Read it?! I wrote it! But the second post because:

There are two Red rivers on the continent, for the ideologically pure of heart who believed one is bad enough, :stuck_out_tongue: though the movie Red River is chromatically challenged, despite its name, probably to throw off the HUAC.

They figured the first couple of years were just a disagreement.

Depending on tones, it could have been an idiom, meaning “Wow, that is some church!”

I recall a foreigner with good English who missed a few questions on an E.S.L. test including interpretation of the dialog:
  “Isn’t she pretty?”
  “Isn’t she!”
(Hint: the first is not a question; the second is not a negative.)

My 40 year old friend asked me if he had a Mac computer after using it for months and my explaining to him at least 3 times how he had a problem because he has a Power PC chip in it that Apple has changed from.
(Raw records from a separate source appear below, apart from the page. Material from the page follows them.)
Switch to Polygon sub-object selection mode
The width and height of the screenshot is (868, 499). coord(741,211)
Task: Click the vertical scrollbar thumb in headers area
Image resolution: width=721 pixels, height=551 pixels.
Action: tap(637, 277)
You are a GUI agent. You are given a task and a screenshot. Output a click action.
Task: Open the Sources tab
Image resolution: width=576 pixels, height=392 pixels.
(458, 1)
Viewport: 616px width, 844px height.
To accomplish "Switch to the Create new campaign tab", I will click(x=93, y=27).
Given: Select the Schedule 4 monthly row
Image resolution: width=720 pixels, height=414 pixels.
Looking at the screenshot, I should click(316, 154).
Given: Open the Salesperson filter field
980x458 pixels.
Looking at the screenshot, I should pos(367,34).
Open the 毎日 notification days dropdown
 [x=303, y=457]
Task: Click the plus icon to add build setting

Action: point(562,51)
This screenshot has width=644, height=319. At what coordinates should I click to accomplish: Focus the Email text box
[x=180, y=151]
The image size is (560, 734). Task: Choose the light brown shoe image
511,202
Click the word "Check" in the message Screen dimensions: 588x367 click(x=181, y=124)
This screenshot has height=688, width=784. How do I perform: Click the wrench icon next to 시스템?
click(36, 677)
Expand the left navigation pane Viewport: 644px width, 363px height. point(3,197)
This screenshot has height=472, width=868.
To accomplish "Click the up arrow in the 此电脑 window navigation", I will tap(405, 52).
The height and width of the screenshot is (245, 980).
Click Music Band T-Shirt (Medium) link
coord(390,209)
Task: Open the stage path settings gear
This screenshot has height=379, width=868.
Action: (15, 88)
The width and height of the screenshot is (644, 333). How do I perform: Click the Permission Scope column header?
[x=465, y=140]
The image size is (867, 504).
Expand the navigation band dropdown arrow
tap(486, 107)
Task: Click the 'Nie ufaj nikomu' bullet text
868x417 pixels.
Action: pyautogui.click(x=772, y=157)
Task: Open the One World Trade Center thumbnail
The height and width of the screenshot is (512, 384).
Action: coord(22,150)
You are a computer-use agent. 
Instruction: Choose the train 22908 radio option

He asked me what time zone he lived in.

He asked if there was sugar or wheat in eggs. I asked why there would be a wheat product in eggs. He said he didn’t know what wheat was.

To be fair, a song he wrote is currently on the “top 40” charts. He’s not talentless by a long way.

I met a half-black-ish girl with the surname of Fritz. She seemed to have never considered if she had German ancestry, I guess because it was her dad who was “black.”

Well, there goes my theory that Top 40 songwriters are all Mensa-level geniuses.

Well, considering his name was actually Won Sing, he was probably wondering what you meant.

Of my friends in southern California, only maybe half follow college football. I don’t. I heard of Tebow only as he was about to be drafted, and I get Sports Illustrated. I just skip the college articles. I’ll never hear of most of these people again: I can’t be bothered. The devotion of some people to schools that neither they nor anyone one in their families went to baffles me.

This reminds me of a story from my former Army officer brother, raised in Ventura, CA, about 50 miles north of Los Angeles, and who graduated from UC Santa Barbara:

Bro: Where did you go to college?
Other Officer: Virginia Tech (this was before the awful shootings).
B: Ummm… Don’t think I know it.
OO: What?! It’s a top 20 school!
B: Really? Why don’t I know that? I went to a top 20 school.
OO: We were ranked (something) last year. We won the (Something Bowl) in (year).
B: Oh, football! I was talking academics!

I just find it both weird and somehow “bless his heart” darling that this guy’s default ranking of his university was the football team.